__DESCRIPTION OF THE TASK__:
All that should come back is the lines of the data below from the one containing "Instruction: Click the 네티즌 개봉전 평점 star rating" to the one containing "Viewport: 1351px width, 1911px height.", inclusive, exactly as they stand.

__THE DATA__:
--------------------------------
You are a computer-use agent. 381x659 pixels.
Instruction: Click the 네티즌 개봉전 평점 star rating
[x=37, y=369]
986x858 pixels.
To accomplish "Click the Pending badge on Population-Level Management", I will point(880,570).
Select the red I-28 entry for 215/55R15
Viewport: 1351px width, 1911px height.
--------------------------------
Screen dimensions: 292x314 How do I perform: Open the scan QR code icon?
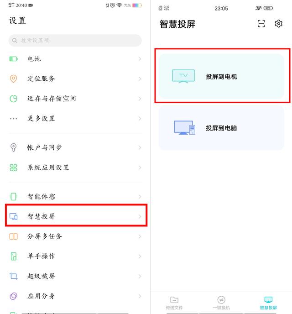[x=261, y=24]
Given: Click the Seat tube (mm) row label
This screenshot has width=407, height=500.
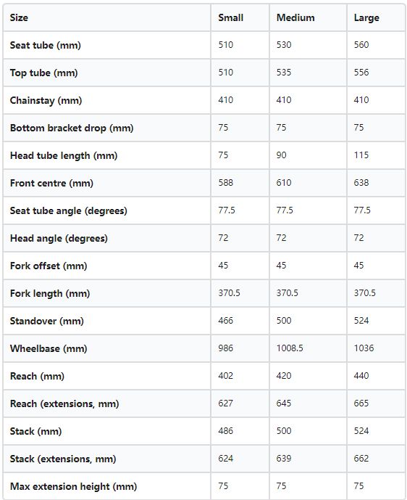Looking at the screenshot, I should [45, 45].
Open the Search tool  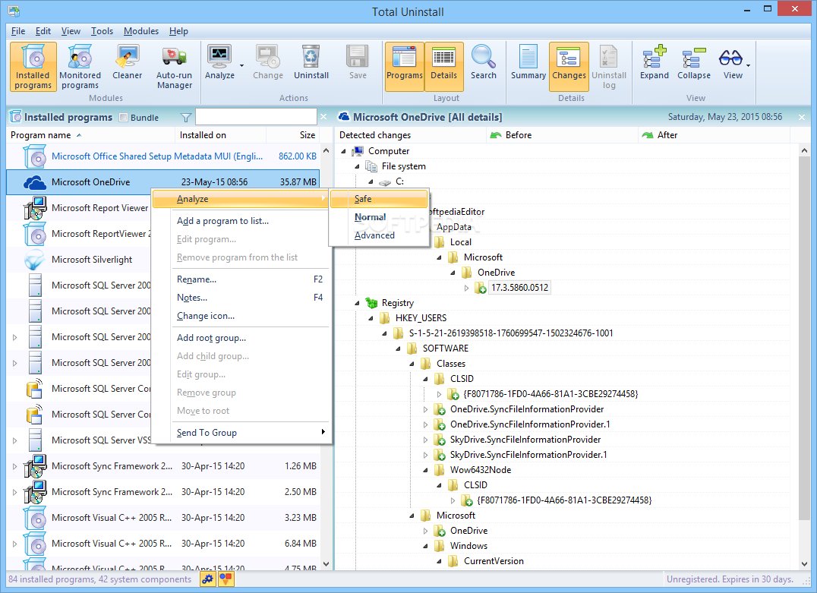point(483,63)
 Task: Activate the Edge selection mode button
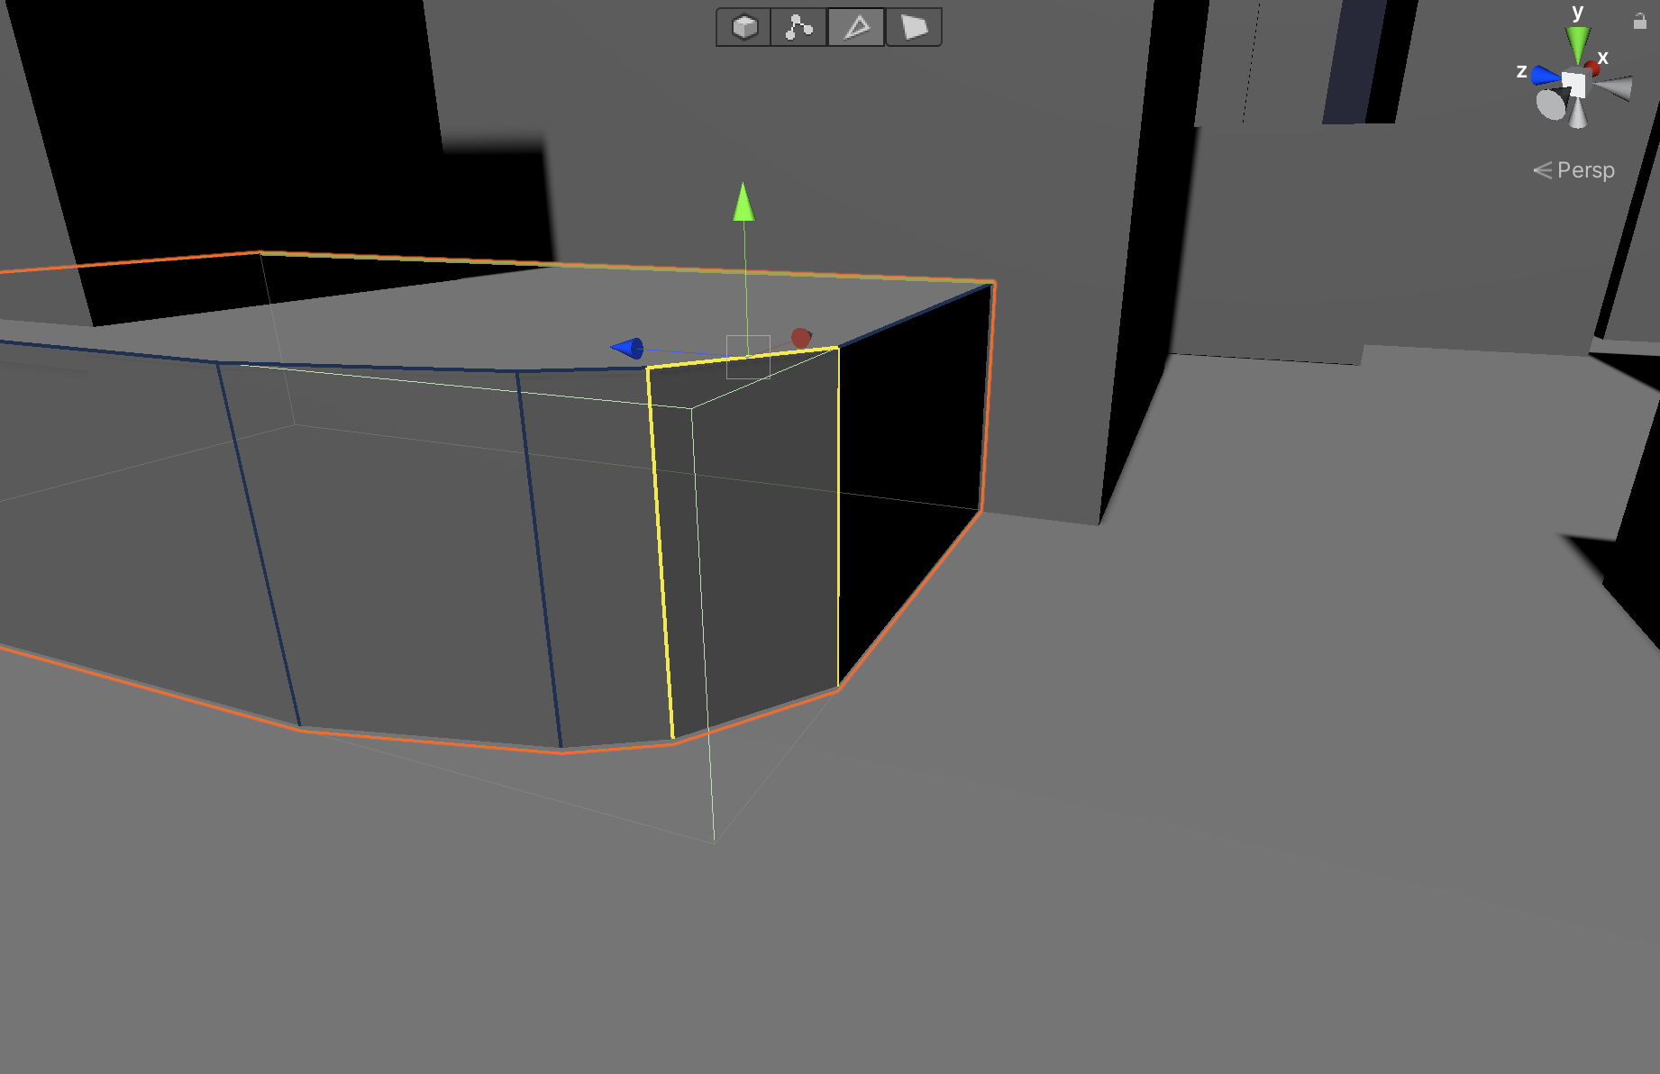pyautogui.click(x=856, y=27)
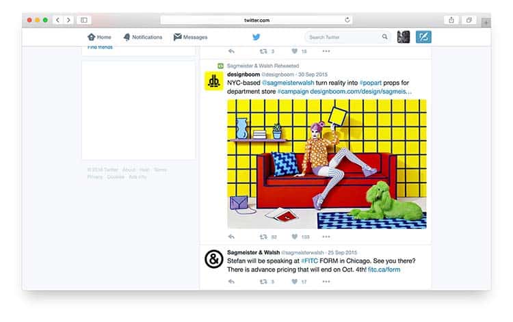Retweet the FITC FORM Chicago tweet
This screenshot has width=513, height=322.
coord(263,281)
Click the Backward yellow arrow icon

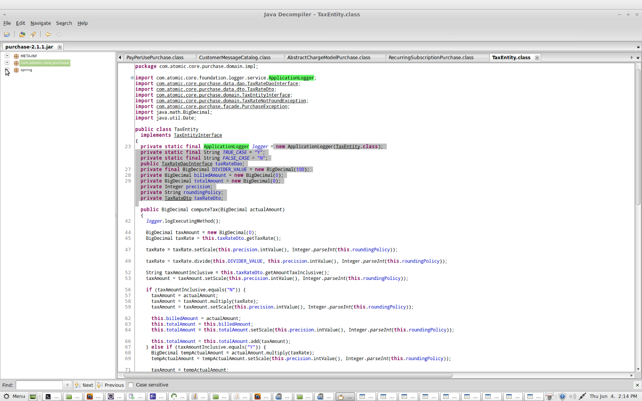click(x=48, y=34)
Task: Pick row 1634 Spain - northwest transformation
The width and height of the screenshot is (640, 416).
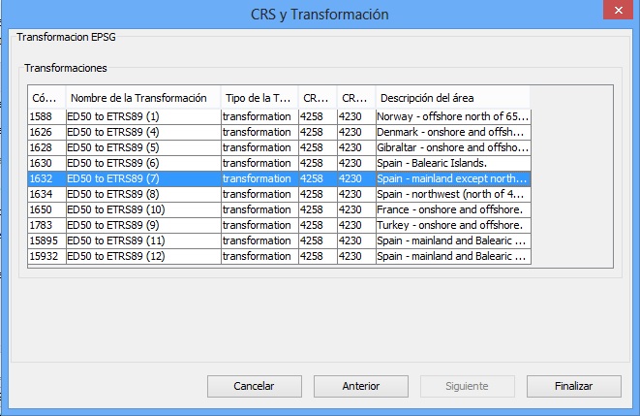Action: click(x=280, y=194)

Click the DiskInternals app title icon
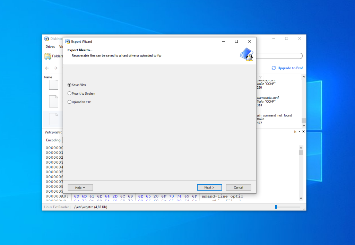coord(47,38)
--------------------------------
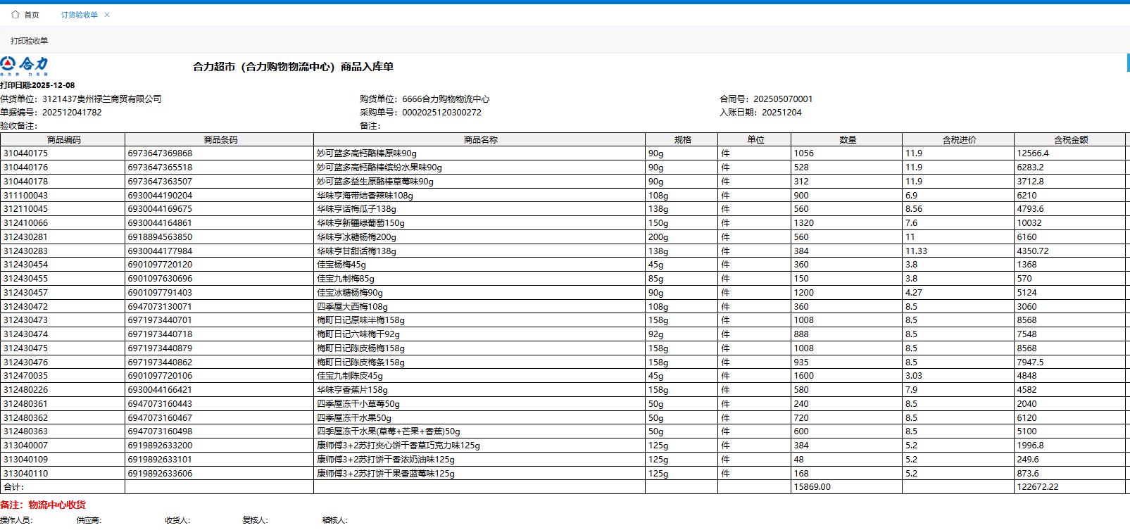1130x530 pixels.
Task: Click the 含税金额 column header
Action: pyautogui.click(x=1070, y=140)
--------------------------------
__TASK SOLUTION__:
Instruction: Click the 네티즌 개봉전 평점 star rating
[x=37, y=369]
986x858 pixels.
To accomplish "Click the Pending badge on Population-Level Management", I will point(880,570).
Select the red I-28 entry for 215/55R15
Viewport: 1351px width, 1911px height.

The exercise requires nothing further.